── EXTRACTED MATERIAL
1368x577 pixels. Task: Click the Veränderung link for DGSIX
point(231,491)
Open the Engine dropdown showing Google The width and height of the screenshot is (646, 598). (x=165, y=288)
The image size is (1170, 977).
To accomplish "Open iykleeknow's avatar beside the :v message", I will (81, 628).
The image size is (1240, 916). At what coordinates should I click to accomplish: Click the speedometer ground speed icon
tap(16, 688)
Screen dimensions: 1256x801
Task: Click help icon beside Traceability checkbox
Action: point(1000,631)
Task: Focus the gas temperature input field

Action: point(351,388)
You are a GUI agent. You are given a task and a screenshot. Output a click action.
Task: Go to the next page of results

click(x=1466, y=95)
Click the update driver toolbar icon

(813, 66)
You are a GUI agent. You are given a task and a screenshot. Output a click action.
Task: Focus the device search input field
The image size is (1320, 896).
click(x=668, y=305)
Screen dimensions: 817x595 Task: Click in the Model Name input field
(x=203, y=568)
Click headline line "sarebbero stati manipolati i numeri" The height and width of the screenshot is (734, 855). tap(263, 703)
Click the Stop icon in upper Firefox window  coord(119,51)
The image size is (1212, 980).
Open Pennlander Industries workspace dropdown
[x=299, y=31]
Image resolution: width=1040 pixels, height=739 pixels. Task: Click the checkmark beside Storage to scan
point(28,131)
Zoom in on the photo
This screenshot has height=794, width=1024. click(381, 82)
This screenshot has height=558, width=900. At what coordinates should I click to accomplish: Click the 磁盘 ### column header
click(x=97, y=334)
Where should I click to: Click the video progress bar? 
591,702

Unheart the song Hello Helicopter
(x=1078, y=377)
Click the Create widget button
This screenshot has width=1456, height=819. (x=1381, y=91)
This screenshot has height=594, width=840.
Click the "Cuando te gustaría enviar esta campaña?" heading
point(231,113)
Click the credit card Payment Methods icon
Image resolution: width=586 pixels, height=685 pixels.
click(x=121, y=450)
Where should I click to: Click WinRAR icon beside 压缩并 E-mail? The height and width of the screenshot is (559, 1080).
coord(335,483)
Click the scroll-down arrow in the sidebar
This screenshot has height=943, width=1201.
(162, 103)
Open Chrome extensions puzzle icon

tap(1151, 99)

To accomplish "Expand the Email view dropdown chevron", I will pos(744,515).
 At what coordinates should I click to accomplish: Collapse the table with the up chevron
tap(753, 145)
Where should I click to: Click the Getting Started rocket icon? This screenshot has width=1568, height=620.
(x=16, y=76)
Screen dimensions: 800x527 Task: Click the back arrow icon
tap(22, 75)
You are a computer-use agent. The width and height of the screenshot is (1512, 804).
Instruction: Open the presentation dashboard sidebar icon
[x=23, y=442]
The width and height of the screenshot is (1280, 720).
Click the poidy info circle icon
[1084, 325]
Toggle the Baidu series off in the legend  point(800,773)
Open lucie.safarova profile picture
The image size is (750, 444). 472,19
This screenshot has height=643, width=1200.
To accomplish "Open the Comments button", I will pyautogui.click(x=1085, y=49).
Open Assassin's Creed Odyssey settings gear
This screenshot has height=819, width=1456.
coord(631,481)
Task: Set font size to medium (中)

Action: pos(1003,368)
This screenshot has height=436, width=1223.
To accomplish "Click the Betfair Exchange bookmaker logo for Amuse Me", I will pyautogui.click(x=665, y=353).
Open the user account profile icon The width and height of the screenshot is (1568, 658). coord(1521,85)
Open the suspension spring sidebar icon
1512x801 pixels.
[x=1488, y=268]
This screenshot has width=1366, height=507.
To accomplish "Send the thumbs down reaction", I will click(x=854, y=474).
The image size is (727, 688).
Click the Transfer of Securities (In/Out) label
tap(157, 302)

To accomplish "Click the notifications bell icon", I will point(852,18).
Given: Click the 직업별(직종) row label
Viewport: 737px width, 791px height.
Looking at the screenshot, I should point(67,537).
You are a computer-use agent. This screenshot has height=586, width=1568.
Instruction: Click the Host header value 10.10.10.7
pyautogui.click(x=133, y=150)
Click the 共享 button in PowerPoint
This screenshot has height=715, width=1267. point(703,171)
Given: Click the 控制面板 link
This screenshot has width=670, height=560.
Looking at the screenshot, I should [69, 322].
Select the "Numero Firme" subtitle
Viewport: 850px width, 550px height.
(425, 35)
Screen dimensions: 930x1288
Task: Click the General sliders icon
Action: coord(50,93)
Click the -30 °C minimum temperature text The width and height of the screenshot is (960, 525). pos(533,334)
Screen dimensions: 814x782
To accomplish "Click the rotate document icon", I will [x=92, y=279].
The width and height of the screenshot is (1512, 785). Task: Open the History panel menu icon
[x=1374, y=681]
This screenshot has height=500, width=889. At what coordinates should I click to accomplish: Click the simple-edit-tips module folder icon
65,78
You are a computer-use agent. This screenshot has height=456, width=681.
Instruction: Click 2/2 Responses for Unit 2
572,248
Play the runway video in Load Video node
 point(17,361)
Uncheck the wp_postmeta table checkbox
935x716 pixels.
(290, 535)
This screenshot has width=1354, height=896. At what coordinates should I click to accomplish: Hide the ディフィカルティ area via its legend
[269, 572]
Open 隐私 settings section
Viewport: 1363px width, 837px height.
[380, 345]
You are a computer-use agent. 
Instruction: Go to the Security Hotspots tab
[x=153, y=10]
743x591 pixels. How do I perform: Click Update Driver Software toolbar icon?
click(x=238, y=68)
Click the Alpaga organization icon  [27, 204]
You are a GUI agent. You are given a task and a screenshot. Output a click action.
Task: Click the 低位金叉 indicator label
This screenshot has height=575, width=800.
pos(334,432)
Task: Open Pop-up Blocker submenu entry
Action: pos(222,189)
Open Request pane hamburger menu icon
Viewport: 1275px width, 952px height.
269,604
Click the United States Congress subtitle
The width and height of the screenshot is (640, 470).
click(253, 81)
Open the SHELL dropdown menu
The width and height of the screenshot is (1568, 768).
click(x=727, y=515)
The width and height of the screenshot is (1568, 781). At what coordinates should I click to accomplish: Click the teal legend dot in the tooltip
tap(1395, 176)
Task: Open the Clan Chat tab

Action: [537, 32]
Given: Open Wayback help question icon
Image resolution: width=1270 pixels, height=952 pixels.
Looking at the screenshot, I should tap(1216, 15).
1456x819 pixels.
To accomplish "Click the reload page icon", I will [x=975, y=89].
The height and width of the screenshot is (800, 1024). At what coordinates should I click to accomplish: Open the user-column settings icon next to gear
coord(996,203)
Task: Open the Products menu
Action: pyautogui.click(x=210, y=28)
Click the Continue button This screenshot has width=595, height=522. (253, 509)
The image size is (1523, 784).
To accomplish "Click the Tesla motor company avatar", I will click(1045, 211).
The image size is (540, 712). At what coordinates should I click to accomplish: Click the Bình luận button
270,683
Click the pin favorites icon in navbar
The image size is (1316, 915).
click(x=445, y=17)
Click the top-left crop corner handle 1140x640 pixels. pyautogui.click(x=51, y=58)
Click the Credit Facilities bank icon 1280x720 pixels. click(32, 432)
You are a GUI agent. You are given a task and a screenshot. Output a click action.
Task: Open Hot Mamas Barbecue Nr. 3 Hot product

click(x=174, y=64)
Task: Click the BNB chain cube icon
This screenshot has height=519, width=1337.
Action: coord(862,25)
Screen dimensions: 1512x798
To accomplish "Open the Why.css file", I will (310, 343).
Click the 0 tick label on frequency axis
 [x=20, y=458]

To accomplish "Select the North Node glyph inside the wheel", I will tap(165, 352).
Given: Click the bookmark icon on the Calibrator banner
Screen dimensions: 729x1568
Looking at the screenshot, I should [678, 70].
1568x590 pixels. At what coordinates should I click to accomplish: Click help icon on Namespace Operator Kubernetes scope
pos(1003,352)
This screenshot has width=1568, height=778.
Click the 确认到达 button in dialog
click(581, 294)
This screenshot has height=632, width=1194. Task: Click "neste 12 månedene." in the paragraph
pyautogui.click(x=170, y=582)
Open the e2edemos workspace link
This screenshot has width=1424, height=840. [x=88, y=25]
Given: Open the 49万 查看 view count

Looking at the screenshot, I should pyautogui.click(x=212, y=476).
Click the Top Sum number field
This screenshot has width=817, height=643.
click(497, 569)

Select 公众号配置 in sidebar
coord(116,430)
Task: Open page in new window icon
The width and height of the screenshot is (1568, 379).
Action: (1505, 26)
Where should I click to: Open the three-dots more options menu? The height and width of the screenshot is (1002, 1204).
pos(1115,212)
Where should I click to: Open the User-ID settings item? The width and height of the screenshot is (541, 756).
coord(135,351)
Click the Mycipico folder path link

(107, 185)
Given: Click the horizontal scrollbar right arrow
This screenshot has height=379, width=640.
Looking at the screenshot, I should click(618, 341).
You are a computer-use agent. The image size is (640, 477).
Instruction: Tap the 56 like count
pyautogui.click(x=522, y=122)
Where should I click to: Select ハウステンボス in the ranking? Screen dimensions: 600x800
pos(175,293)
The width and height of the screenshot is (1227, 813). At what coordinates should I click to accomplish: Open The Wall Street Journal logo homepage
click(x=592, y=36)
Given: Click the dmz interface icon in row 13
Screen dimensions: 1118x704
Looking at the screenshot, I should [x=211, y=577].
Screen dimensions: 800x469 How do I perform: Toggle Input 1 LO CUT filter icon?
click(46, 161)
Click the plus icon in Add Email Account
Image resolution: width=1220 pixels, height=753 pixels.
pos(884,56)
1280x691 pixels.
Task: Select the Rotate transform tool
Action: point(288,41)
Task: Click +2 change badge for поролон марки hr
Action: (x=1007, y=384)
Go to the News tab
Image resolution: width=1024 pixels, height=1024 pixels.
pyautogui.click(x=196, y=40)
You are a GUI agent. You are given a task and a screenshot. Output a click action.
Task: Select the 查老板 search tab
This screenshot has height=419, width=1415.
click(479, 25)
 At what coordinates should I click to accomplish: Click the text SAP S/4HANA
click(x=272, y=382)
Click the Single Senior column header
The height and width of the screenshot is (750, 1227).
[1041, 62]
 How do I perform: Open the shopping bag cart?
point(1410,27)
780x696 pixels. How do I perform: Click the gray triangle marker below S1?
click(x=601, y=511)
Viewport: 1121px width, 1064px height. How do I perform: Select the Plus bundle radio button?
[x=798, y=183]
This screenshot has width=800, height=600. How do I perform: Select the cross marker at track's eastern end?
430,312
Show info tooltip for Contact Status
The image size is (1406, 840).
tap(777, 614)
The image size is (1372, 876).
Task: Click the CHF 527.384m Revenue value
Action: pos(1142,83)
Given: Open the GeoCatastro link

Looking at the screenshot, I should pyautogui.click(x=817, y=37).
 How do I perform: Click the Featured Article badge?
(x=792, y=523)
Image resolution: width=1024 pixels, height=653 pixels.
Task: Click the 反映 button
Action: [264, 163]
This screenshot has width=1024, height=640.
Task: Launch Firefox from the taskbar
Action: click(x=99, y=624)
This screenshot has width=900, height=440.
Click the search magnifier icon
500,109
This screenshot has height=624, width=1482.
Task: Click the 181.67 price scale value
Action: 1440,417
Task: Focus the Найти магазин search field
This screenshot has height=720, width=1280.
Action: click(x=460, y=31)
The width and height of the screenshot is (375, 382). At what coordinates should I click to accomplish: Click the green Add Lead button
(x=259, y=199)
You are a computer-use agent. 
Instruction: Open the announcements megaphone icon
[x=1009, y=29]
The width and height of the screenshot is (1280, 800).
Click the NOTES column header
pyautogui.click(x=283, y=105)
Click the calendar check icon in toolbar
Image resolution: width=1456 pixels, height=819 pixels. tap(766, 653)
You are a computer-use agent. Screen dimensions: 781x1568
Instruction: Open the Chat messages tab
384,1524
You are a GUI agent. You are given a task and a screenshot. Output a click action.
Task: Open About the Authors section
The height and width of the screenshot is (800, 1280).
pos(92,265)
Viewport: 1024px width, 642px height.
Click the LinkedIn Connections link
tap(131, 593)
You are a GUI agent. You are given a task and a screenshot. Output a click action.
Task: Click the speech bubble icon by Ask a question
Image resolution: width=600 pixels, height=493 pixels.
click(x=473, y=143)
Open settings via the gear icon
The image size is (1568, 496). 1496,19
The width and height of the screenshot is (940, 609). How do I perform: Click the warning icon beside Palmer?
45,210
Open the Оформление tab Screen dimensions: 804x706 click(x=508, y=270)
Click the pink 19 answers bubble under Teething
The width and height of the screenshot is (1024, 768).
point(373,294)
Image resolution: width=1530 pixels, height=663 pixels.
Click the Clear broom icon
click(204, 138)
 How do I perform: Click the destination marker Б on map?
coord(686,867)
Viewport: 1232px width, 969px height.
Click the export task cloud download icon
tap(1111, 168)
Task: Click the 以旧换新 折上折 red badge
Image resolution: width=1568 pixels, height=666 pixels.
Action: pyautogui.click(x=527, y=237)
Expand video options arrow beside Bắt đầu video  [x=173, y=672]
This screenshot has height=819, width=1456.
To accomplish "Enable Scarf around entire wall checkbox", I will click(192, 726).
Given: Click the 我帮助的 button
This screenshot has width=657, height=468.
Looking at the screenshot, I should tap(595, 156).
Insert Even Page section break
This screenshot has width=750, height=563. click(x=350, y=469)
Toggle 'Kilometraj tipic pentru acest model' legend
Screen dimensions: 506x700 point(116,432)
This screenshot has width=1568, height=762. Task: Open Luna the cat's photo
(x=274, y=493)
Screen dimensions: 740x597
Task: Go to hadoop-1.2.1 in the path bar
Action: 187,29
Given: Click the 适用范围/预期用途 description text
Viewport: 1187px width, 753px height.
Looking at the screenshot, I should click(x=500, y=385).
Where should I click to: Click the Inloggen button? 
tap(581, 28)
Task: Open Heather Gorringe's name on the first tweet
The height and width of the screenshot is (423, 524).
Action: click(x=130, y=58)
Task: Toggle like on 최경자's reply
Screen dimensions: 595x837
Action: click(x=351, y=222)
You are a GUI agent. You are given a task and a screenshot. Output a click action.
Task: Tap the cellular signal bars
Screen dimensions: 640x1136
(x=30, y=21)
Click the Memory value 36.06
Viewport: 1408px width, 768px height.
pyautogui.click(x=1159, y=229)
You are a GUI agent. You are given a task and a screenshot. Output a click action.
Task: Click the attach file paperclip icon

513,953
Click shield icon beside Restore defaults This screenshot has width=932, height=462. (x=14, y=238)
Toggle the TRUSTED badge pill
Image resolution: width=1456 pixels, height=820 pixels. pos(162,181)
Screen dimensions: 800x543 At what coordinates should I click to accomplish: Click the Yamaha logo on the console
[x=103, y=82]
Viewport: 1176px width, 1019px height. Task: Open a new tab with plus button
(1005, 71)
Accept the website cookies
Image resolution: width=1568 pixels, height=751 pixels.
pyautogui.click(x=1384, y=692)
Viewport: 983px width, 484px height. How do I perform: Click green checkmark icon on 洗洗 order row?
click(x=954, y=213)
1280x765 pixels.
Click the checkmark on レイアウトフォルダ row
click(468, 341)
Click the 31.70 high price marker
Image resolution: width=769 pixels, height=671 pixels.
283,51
────
• WHAT THE EXERCISE ASKS
Rewrite the entries above as a numbered list, starting at the line that contains "This screenshot has width=1366, height=507." and ending at the line that contains "I will point(852,18).", with both of those lines included and blank lines omitted.

• RESULT
1. This screenshot has width=1366, height=507.
2. To accomplish "Send the thumbs down reaction", I will click(x=854, y=474).
3. The image size is (727, 688).
4. Click the Transfer of Securities (In/Out) label
5. tap(157, 302)
6. To accomplish "Click the notifications bell icon", I will point(852,18).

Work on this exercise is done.